▶ _Artikel_:
↓↓↓

Trinkgeld in unüblichen Branchen
Die vermeintliche Hilfe der Kartenlesesysteme, die nun auch in Branchen zum Zuge kommen, in denen Trinkgeldgeben bislang unüblich war (beispielsweise in Bäckereien), könne jedoch problematisch sein, betont Hoffmann. "Insgesamt ist die Gefahr groß, dass Kunden durch die Vorgabe von Trinkgeldhöhen zu einem Verhalten verleitet werden, das sie gar nicht wollen. Heißt: Sie sehen die Vorgaben in der akuten Entscheidungssituation zwar vielleicht als entlastend an, ärgern sich aber im Nachhinein, dass sie zu viel Trinkgeld gegeben haben."
Wenn statt beispielsweise 5, 10 und 15 Prozent gleich 10, 15 und 20 Prozent als Optionen im Raum stehen, könne über den aus der Psychologie bekannten "Hang zur Mitte" eine überhöhte Trinkgeldgabe ausgelöst werden. Auch der Decoy Effect (Köder-Effekt) könne zuschlagen. Wird eine Trinkgeldhöhe absichtlich absurd hoch angesetzt, dann wirken die anderen Vorschläge, die eigentlich ebenfalls zu hoch sind, plötzlich angemessen.

↑↑↑

▶ _Kurze Aufgabe 1_:
Welche Branche nennt der Artikel über Trinkgeld als Beispiel dafür, dass Trinkgeldgeben dort bislang unüblich war?

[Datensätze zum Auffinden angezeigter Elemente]
↓↓↓

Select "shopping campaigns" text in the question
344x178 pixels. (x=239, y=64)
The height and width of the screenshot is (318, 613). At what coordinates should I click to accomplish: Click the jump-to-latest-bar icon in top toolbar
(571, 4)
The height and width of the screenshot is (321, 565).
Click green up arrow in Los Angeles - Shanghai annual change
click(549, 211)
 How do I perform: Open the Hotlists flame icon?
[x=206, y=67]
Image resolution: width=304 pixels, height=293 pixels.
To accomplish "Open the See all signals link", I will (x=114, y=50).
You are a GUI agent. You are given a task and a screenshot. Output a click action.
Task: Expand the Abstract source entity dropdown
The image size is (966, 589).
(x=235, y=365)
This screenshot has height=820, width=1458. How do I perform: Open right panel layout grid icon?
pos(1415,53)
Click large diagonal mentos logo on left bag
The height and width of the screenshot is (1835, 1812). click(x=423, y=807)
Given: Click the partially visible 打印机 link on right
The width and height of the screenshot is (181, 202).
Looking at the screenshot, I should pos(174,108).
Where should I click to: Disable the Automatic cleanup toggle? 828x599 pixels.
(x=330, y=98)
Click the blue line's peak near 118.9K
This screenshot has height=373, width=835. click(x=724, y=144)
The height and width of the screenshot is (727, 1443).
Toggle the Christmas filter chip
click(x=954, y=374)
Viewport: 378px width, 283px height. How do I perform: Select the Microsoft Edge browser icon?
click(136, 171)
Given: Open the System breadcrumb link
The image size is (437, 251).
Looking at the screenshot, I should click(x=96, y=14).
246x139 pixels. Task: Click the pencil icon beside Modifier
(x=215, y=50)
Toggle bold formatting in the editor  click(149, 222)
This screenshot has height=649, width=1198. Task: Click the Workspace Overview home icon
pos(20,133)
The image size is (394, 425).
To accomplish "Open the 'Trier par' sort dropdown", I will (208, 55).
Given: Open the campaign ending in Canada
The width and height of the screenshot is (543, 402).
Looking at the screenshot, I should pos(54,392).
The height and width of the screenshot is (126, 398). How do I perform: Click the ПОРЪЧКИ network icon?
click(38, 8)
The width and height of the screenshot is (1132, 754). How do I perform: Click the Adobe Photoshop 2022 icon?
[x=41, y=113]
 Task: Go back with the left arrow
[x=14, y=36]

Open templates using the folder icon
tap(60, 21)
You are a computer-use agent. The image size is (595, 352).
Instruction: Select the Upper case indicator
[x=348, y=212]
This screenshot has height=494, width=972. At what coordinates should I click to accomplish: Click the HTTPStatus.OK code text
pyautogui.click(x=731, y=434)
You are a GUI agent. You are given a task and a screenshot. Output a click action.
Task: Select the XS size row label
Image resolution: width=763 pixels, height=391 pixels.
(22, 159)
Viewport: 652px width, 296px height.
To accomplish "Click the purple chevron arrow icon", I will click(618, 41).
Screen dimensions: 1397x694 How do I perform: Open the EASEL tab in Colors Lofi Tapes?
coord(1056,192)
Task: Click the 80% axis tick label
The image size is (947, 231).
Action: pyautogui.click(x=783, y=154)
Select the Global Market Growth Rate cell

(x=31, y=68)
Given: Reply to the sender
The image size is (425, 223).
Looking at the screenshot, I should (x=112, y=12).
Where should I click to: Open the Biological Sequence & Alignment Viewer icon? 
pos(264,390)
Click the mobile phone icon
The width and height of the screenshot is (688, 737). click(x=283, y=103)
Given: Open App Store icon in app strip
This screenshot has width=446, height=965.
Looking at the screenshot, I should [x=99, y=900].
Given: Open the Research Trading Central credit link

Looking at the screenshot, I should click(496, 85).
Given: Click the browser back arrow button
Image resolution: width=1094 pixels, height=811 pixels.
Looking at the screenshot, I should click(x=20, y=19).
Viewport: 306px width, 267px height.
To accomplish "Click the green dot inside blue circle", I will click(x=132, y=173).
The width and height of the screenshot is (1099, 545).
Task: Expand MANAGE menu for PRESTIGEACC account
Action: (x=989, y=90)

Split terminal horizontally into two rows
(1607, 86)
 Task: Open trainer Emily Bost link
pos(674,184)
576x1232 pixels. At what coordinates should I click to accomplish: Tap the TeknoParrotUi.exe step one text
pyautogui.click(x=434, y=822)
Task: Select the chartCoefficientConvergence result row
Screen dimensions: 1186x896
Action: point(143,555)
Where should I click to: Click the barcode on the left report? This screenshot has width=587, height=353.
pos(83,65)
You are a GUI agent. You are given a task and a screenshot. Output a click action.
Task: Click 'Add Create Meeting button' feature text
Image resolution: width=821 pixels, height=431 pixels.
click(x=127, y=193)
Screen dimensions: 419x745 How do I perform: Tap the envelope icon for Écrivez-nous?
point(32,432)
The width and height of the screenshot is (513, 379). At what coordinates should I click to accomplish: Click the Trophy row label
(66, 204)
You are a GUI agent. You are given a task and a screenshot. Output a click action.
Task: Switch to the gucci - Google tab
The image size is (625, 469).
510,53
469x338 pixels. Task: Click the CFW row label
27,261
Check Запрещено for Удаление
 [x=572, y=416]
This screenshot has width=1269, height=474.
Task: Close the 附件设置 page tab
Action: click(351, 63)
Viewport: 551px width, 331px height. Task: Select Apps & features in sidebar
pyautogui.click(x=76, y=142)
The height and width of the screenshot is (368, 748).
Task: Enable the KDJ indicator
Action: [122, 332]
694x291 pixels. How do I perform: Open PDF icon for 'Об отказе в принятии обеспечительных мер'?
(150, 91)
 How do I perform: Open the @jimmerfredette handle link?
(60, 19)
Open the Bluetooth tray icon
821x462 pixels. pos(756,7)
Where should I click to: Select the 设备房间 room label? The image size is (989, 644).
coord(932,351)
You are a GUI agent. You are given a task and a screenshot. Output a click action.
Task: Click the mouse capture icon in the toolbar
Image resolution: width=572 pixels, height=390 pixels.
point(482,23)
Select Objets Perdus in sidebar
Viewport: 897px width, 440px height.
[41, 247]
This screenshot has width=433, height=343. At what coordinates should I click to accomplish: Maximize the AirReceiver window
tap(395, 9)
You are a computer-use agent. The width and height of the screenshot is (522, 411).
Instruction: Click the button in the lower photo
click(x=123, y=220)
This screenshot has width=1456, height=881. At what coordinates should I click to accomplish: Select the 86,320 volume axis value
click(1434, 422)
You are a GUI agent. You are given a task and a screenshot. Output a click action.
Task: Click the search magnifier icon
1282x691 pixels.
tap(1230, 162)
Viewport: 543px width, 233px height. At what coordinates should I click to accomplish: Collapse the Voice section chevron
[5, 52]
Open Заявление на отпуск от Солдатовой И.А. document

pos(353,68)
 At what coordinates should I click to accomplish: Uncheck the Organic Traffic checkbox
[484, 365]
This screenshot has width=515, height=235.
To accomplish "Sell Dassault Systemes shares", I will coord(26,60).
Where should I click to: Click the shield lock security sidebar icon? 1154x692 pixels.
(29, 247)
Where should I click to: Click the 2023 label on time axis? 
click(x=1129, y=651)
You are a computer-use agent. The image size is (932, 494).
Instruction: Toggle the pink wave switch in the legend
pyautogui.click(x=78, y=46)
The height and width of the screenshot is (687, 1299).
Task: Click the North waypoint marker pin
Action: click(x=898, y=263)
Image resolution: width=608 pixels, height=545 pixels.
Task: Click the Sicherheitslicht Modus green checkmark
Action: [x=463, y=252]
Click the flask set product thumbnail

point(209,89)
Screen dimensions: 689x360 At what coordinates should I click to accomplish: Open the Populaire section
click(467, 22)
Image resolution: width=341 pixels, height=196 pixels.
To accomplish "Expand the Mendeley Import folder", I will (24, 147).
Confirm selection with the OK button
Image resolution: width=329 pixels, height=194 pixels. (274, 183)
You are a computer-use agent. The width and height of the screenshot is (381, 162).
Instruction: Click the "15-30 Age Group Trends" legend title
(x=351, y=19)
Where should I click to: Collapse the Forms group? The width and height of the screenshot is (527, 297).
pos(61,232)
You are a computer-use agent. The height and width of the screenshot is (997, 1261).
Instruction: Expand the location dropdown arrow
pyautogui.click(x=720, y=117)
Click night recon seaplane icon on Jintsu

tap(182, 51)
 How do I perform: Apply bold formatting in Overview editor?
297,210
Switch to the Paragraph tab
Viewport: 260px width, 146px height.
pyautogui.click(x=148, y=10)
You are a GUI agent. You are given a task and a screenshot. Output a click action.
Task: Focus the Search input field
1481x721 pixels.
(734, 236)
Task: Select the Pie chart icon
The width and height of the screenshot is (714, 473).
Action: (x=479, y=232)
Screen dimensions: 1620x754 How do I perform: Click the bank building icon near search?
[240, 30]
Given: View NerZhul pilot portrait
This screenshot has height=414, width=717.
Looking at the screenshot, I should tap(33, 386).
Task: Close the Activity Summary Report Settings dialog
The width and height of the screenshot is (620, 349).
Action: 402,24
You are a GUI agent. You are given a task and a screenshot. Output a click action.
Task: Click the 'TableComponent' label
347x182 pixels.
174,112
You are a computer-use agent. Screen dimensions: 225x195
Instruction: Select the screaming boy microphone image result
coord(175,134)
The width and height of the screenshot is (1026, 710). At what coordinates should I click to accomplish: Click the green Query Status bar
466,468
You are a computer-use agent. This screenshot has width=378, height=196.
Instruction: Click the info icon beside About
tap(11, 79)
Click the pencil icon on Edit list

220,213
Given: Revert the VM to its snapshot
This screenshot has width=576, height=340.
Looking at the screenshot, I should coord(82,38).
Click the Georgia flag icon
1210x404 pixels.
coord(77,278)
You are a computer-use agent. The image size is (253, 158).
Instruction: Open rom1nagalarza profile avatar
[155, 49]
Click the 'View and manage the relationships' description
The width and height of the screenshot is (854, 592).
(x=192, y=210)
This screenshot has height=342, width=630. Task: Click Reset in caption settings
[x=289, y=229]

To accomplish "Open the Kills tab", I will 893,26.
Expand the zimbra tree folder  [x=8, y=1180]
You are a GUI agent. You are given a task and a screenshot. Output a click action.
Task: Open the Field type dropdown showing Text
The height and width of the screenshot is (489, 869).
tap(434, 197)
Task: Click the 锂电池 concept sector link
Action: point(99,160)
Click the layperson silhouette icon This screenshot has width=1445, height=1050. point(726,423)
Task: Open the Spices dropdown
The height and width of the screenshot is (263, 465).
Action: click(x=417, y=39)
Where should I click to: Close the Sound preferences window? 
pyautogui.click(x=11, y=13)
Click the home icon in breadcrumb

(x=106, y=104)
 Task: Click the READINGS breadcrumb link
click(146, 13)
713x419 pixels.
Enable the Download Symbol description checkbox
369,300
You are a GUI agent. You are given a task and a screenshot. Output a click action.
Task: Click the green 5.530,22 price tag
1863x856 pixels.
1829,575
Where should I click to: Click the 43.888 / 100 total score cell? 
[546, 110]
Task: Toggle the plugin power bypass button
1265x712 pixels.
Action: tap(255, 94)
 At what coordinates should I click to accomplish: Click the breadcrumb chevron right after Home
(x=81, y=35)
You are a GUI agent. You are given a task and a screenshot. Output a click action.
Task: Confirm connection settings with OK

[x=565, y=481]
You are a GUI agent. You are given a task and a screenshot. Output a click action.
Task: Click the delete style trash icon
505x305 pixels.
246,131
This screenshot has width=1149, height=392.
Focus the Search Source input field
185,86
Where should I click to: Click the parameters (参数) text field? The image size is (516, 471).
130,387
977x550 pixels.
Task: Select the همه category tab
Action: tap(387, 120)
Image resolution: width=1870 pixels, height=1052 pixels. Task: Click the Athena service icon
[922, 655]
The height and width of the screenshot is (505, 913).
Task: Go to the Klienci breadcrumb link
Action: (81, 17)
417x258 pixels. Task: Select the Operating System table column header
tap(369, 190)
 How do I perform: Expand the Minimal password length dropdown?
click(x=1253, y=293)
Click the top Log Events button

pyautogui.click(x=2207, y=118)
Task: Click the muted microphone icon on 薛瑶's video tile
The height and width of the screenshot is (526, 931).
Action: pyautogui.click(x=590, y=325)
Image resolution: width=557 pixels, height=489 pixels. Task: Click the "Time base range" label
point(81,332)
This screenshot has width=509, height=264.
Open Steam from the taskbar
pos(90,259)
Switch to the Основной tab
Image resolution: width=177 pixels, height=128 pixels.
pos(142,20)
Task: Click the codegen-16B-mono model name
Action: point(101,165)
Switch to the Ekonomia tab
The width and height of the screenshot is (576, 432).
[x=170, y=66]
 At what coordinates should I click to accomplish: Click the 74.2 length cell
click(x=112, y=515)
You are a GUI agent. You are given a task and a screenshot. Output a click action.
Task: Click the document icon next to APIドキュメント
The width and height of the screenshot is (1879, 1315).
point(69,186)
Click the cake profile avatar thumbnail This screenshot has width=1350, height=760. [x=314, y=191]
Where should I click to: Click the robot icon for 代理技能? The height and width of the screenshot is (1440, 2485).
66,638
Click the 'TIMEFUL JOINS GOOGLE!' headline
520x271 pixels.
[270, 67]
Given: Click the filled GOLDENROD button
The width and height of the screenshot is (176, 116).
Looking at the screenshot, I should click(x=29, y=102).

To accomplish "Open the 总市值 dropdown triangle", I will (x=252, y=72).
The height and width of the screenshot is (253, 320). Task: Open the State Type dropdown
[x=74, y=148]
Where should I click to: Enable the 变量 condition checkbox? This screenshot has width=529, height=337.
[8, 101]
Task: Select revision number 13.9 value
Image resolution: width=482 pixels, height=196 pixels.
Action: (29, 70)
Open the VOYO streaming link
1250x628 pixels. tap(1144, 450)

↑↑↑

▶ _Kurze Aufgabe 2_:
Ändere in den Datensätzen den Abschnitt, der mit der Zeile beginnt, die "Click large diagonal mentos logo on left bag" enthält, und mit der Zeile endet, die "[x=41, y=113]" enthält: Ersetze dort "icon" durch "Symbol" und gib nur diese Zeilen wieder, sonst unverändert.

▶ _Ausgearbeitete Lösung 1_:
Bäckereien

▶ _Ausgearbeitete Lösung 2_:
Click large diagonal mentos logo on left bag
The height and width of the screenshot is (1835, 1812). click(x=423, y=807)
Given: Click the partially visible 打印机 link on right
The width and height of the screenshot is (181, 202).
Looking at the screenshot, I should pos(174,108).
Where should I click to: Disable the Automatic cleanup toggle? 828x599 pixels.
(x=330, y=98)
Click the blue line's peak near 118.9K
This screenshot has height=373, width=835. click(x=724, y=144)
The height and width of the screenshot is (727, 1443).
Toggle the Christmas filter chip
click(x=954, y=374)
Viewport: 378px width, 283px height. How do I perform: Select the Microsoft Edge browser Symbol?
click(136, 171)
Given: Open the System breadcrumb link
The image size is (437, 251).
Looking at the screenshot, I should click(x=96, y=14).
246x139 pixels. Task: Click the pencil Symbol beside Modifier
(x=215, y=50)
Toggle bold formatting in the editor  click(149, 222)
This screenshot has height=649, width=1198. Task: Click the Workspace Overview home Symbol
pos(20,133)
The image size is (394, 425).
To accomplish "Open the 'Trier par' sort dropdown", I will (208, 55).
Given: Open the campaign ending in Canada
The width and height of the screenshot is (543, 402).
Looking at the screenshot, I should pos(54,392).
The height and width of the screenshot is (126, 398). How do I perform: Click the ПОРЪЧКИ network Symbol?
click(38, 8)
The width and height of the screenshot is (1132, 754). How do I perform: Click the Adobe Photoshop 2022 Symbol?
[x=41, y=113]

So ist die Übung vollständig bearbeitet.